■ **Task to carry out**
Convert the part of the data that opens with the line containing "Viewport: 997px width, 545px" and closes with the line containing "[x=607, y=527]" into a JSON list of strings, one string per line, with blank lines omitted.

Element and text position data

<<<<

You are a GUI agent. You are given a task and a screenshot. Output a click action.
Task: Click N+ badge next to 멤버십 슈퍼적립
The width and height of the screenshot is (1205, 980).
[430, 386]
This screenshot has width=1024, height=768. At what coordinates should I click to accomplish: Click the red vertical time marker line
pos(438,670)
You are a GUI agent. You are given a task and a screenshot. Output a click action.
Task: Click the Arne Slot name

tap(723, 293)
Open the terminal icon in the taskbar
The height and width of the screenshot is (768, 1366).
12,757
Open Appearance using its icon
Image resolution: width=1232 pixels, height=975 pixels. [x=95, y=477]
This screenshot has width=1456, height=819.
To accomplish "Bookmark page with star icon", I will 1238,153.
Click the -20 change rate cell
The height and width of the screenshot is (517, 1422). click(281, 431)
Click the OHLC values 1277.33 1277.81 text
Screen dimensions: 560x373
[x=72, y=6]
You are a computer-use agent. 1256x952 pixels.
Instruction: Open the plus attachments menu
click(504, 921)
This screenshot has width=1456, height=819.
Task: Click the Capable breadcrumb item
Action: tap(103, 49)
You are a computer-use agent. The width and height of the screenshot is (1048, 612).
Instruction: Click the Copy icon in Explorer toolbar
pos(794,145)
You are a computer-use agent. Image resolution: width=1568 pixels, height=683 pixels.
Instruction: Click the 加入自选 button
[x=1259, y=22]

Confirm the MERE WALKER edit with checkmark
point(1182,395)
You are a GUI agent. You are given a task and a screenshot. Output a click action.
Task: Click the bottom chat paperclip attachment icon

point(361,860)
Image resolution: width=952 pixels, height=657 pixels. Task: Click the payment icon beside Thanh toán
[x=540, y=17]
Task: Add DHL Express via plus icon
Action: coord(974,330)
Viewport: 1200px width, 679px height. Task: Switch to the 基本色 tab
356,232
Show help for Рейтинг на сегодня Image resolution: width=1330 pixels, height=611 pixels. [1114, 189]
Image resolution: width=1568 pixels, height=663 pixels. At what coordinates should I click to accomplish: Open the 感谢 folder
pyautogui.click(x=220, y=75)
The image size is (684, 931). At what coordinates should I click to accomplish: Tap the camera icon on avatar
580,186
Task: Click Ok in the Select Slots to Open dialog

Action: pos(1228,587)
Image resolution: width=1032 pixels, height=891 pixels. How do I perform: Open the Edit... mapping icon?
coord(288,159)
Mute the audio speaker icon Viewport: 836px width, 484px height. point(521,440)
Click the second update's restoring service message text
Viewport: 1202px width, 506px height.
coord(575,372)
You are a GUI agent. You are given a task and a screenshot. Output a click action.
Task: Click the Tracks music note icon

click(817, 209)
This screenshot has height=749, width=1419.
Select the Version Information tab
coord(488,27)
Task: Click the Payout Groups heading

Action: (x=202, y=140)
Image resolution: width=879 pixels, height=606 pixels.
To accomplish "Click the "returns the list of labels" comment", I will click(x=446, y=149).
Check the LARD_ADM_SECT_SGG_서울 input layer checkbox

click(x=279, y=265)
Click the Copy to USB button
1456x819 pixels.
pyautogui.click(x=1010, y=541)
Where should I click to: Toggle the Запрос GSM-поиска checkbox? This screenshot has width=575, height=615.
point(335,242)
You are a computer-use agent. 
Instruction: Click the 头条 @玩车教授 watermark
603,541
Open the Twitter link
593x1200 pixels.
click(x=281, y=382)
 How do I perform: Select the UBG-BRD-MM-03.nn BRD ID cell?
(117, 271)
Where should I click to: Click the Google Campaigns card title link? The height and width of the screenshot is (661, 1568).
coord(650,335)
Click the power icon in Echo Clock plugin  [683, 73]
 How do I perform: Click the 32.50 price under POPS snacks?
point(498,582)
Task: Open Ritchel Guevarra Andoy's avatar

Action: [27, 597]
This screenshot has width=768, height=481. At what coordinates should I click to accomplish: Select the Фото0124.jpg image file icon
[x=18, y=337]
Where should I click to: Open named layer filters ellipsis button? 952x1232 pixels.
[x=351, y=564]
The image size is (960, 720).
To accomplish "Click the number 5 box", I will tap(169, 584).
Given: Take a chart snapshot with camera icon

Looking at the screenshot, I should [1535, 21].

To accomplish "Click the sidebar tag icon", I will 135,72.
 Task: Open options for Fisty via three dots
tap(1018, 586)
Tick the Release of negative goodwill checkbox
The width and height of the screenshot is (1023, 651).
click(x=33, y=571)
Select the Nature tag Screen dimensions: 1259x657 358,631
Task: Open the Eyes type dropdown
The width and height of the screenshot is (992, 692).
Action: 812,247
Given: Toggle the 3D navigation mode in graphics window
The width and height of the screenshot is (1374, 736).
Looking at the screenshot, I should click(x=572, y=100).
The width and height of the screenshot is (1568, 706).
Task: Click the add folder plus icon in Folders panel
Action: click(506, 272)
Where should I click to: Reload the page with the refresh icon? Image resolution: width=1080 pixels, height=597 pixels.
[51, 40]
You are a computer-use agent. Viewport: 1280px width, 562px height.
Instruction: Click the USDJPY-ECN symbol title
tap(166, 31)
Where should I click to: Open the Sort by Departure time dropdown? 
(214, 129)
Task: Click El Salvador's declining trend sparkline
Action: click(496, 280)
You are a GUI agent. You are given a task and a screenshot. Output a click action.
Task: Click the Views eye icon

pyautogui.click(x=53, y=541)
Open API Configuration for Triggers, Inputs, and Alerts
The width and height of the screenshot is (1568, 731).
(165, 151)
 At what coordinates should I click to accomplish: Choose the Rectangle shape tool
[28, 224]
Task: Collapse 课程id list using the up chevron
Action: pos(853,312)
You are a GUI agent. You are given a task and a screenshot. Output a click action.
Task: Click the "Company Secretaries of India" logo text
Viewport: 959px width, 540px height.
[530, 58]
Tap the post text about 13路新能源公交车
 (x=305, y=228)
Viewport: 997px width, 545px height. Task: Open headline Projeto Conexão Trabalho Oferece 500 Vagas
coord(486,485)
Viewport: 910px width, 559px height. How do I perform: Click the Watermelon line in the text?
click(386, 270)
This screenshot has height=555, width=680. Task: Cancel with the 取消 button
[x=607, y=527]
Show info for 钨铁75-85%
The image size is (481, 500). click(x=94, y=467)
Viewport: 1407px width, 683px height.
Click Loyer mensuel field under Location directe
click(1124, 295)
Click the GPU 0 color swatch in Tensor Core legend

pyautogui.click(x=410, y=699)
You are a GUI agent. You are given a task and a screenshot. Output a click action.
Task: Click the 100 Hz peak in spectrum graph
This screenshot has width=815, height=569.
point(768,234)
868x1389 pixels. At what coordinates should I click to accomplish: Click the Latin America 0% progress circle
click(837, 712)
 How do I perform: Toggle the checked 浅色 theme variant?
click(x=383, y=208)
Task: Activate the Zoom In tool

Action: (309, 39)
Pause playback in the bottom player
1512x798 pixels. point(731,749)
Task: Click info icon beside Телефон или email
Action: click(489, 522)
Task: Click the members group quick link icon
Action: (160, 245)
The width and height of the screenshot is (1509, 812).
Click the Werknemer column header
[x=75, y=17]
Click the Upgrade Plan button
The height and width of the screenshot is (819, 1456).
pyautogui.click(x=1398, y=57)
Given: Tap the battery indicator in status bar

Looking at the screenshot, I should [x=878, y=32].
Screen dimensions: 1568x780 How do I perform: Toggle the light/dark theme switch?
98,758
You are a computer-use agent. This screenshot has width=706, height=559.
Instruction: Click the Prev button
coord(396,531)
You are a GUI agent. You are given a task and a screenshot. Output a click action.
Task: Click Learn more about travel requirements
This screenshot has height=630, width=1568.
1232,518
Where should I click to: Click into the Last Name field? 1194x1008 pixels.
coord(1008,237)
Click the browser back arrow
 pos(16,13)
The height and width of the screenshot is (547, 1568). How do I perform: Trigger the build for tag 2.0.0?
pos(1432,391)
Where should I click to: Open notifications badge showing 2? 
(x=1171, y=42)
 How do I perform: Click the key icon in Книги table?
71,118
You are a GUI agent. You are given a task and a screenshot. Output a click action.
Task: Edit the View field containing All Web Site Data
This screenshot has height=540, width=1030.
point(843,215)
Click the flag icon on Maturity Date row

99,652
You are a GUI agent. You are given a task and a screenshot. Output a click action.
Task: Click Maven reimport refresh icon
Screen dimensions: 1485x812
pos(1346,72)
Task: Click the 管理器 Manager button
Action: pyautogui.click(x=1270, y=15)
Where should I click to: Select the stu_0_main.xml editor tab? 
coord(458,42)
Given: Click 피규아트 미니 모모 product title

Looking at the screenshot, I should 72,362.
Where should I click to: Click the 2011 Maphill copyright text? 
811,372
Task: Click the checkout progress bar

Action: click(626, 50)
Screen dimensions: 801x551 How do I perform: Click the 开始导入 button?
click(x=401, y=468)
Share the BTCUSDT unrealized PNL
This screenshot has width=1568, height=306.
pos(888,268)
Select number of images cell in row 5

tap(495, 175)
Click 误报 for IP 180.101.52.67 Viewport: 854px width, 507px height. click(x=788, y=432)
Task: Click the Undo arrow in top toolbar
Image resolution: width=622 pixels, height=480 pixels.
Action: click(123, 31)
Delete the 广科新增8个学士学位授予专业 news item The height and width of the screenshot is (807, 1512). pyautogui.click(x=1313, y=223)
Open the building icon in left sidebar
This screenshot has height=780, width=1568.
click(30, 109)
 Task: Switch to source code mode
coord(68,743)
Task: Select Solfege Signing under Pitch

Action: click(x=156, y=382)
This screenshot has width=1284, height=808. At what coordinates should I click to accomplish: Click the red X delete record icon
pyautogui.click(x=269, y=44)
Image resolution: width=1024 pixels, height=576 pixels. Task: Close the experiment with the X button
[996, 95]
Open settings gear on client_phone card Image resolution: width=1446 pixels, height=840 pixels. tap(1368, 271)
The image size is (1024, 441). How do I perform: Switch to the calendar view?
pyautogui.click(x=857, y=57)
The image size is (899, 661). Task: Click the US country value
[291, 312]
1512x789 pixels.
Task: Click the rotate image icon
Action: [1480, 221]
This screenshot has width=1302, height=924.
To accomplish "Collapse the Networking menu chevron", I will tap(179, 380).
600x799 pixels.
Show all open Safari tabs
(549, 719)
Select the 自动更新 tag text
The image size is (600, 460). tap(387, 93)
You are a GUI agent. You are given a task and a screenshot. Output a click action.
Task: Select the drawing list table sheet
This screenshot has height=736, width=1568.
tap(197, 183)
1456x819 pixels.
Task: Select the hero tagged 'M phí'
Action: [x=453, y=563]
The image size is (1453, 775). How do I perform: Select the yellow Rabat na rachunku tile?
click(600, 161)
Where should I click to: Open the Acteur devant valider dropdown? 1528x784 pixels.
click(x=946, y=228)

>>>>

■ **Exercise response**
[
  "Viewport: 997px width, 545px height. Task: Open headline Projeto Conexão Trabalho Oferece 500 Vagas",
  "coord(486,485)",
  "Viewport: 910px width, 559px height. How do I perform: Click the Watermelon line in the text?",
  "click(386, 270)",
  "This screenshot has height=555, width=680. Task: Cancel with the 取消 button",
  "[x=607, y=527]"
]